→ DATASET CONTENT

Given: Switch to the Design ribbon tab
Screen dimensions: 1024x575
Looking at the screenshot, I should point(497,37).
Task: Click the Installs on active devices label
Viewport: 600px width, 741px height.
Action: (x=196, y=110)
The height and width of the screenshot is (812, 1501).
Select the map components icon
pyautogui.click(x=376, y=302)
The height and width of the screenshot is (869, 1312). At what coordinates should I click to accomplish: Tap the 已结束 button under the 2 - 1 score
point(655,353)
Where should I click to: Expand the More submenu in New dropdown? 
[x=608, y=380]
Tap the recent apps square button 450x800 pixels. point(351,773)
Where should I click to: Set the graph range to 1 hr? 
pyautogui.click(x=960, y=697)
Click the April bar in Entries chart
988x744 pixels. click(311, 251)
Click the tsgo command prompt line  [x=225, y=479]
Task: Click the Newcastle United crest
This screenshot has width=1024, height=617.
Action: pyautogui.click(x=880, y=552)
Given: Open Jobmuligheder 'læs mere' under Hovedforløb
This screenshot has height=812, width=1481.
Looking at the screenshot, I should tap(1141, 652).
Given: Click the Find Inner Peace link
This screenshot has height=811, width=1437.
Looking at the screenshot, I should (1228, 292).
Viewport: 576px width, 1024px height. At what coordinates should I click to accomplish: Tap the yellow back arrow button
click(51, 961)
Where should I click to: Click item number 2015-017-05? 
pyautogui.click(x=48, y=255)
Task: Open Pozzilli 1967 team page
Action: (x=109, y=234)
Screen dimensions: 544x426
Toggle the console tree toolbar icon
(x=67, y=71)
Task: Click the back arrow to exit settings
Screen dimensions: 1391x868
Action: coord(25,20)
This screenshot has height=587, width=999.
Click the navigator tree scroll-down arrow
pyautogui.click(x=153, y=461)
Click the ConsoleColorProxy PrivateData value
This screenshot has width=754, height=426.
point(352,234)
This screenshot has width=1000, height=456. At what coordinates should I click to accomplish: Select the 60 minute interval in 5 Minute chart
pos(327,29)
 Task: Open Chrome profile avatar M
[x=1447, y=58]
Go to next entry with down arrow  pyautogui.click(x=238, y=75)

→ WORK TASK
Look through the material above. Copy each line where the word "Given" appears.

→ TASK ANSWER
Given: Switch to the Design ribbon tab
Given: Open Jobmuligheder 'læs mere' under Hovedforløb
Given: Click the Find Inner Peace link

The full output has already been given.